Abstract
Context: Rates of preventive screening remain low in the United States. Levels of adherence to preventive guidelines are even lower underserved populations. Rural populations have higher modifiable risk factors for cardiovascular disease (CVD) than urban populations and bear a disproportionate burden of CVD. Screening, prevention, and management of CVD and its risk factors largely occur in primary care settings, particularly in rural areas.
With an increasing emphasis on value-based payment and quality reporting, it remains unknown if rural primary care practices have closed performance gaps.
Objective: To compare CVD screening, prevention, and management quality measures in a large national primary care registry between rural and urban practices and also assess for disparities by patient race/ethnicity composition of the practice.

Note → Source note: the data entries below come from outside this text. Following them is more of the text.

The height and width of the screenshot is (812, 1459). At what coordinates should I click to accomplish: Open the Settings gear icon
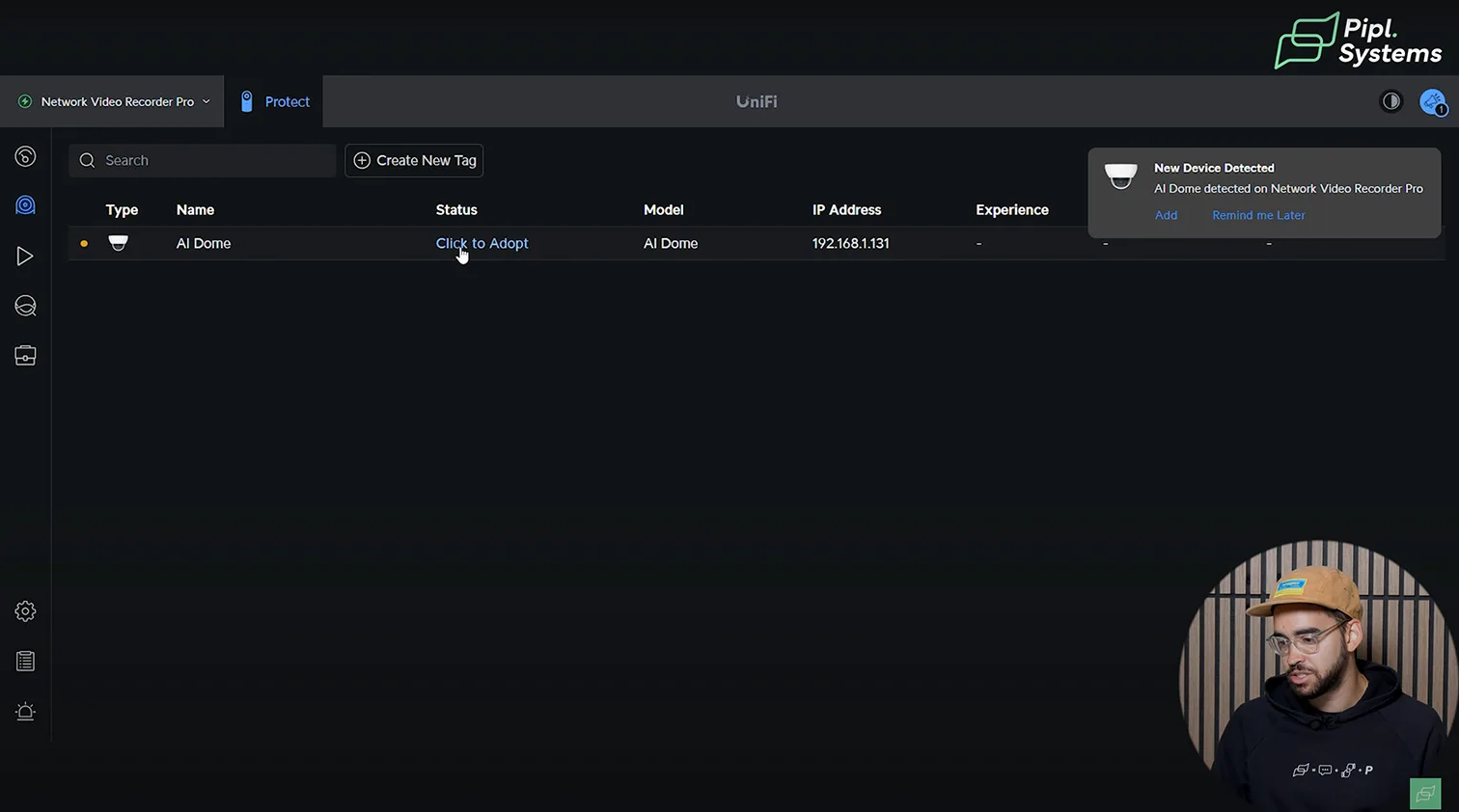click(25, 611)
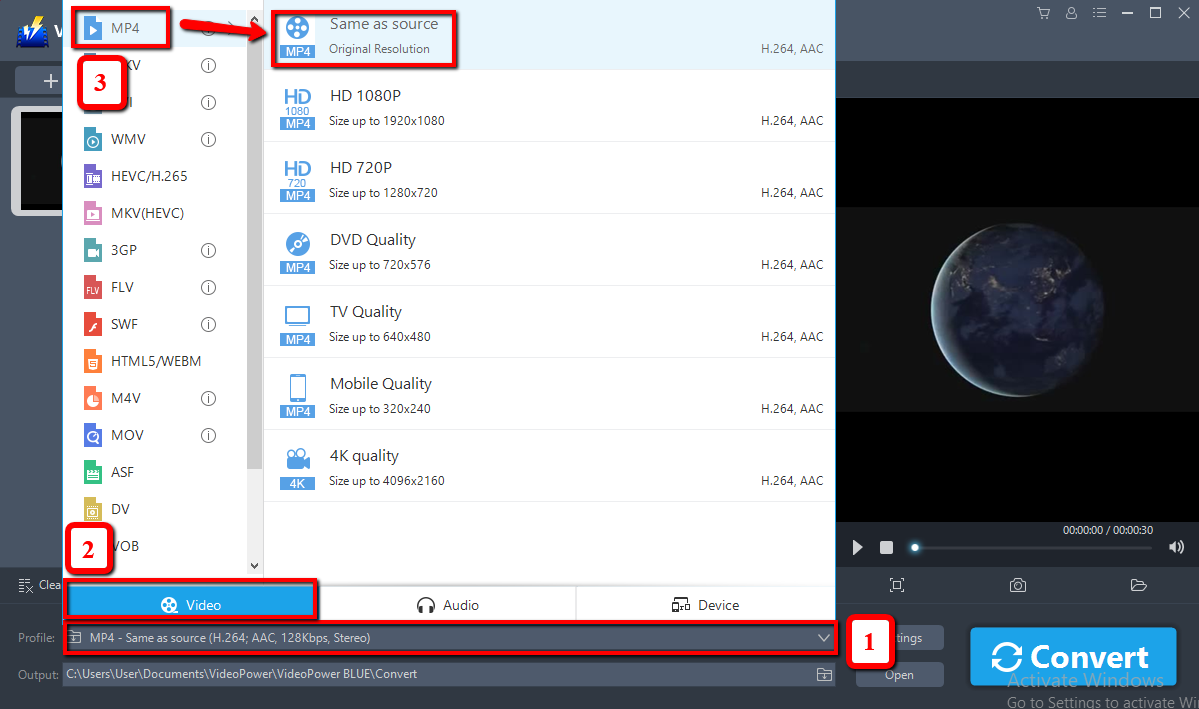View info for the FLV format
The image size is (1199, 709).
[208, 287]
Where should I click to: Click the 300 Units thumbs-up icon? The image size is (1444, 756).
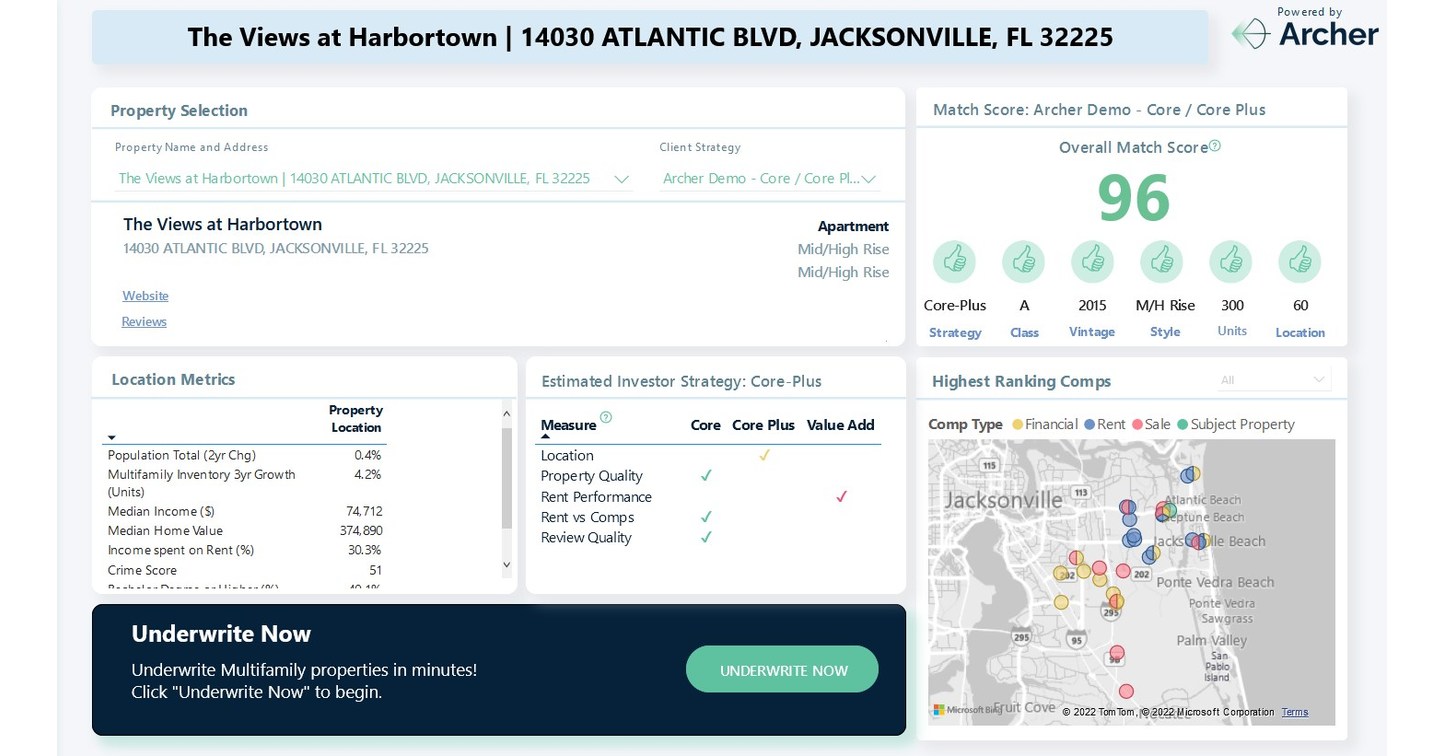pyautogui.click(x=1230, y=260)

Study Design and Analysis: Repeated measures analysis of practice level quarterly quality measure data. Regression models controlled for percent of patients 40 or older, minority patients, rural patients, and patients living in an area with high social vulnerability.
Setting or Dataset: 183 PRIME registry practices in the United States from January 2016 to December 2020 with data available in every quarter.
Population Studied: Adults aged 18+ in primary care practices.
Intervention/Instrument: n/a
Outcome Measures: Quality measures of controlling high blood pressure (linear) and tobacco use screening and cessation counseling in the bottom quartile (across the entire study period) of performance (binary).
Results: Unadjusted, mean blood pressure control improved from 57.5% to 68.0% and the percent of practices with low tobacco screening and counseling rates improved from 36.3% to 15.1%. In regression models, blood pressure control improved 10.4% with all practice-level variables being non-significant except a micropolitan vs. metropolitan area (-4.2%). Odds of low tobacco screening improved over the study period, however only a higher proportion of patients with a higher social vulnerability index (OR=1.12 (1.03-1.32)) was associated with lower screening rates.
Conclusions: Rural primary care practices largely improved on quality measures for CVD disease prevention and management at the same rate as urban practices.
- © 2023 Annals of Family Medicine, Inc.